Selective harvesting by autonomous robots will be a critical enabling technology for future farming. Increases in inflation and shortages of skilled labour are driving factors that can help encourage user acceptability of robotic harvesting. For example, robotic strawberry harvesting requires real-time high-precision fruit localisation, 3D mapping and path planning for 3-D cluster manipulation. Whilst industry and academia have developed multiple strawberry harvesting robots, none have yet achieved human-cost parity. Achieving this goal requires increased picking speed (perception, control and movement), accuracy and the development of low-cost robotic system designs. We propose the edge-server over 5G for Selective Harvesting (E5SH) system, which is an integration of high bandwidth and low latency Fifth Generation (5G) mobile network into a crop harvesting robotic platform, which we view as an enabler for future robotic harvesting systems. We also consider processing scale and speed in conjunction with system environmental and energy costs. A system architecture is presented and evaluated with support from quantitative results from a series of experiments that compare the performance of the system in response to different architecture choices, including image segmentation models, network infrastructure (5G vs WiFi) and messaging protocols such as Message Queuing Telemetry Transport (MQTT) and Transport Control Protocol Robot Operating System (TCPROS). Our results demonstrate that the E5SH system delivers step-change peak processing performance speedup of above 18-fold than a stand-alone embedded computing Nvidia Jetson Xavier NX (NJXN) system.
Paper Structure (23 sections, 14 figures, 6 tables)

This paper contains 23 sections, 14 figures, 6 tables.

Figures (14)

  • Figure 1: System process pipeline: An overview of the E5SH system process pipeline overview, processes in yellow are field-tested during E5SH experiments.
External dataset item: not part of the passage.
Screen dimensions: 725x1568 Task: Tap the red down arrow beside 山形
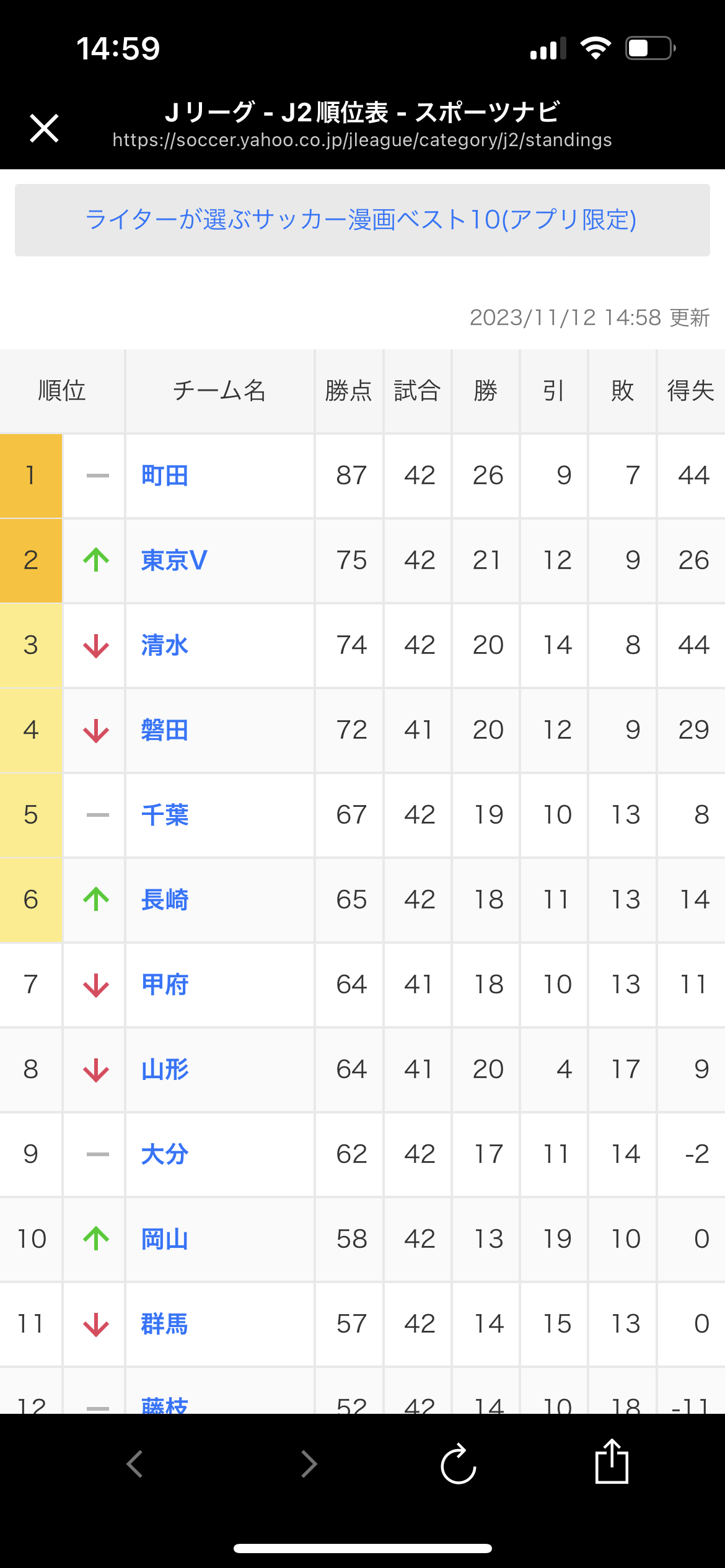96,1069
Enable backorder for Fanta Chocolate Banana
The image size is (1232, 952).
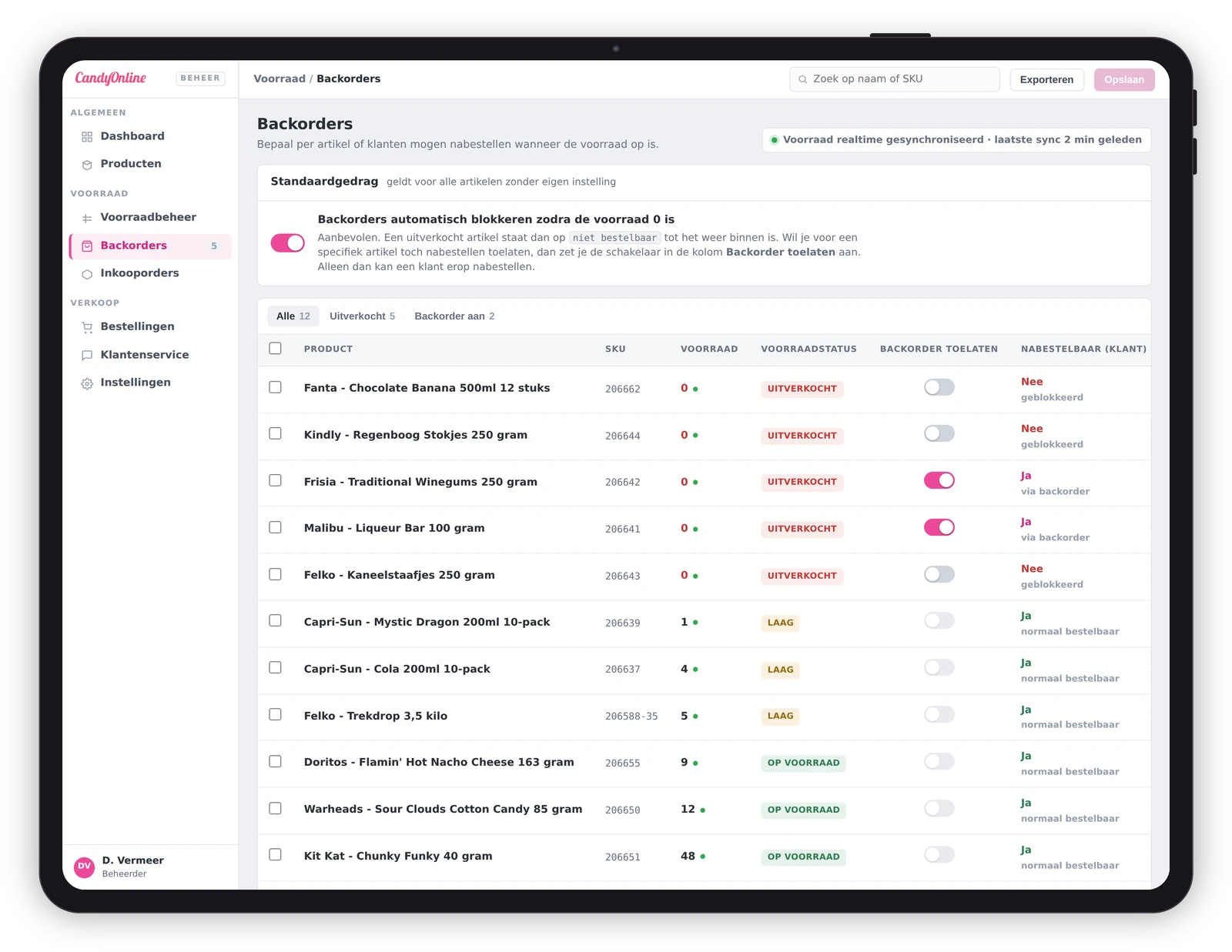(x=939, y=387)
The processes shown in red were not completed in field testing due to strawberries' out-of-season time.
  • Figure 2: Detailed system architecture of the proposed setup : Illustration of the data flow between robot and edge-server over 5G and WiFi. The edge-server side performs 4-class classification. The computing device on the robot performs localisation, OctoMap generation and action planning. The robot performs the picking action, collects the images, and sends them to the edge-server.
  • Figure 3: E5SH Image annotation: (a) Original image; (b); semantic annotation at the later season (September) of strawberry under direct/passive solar illumination; (c) depth image; (d) equivalent bounding box annotation.
  • Figure 4: The basic network topology for communication from the robot to the edge-server for (a) 5G network and (b) WiFi network.
  • Figure 5: The robot and polytunnel facility at the University of Lincoln: A Franka Emika arm equipped with the strawberry picking end-effector parsa2023autonomous sits on a Thorvald II. Cameras, communication devices, and laptops are also shown.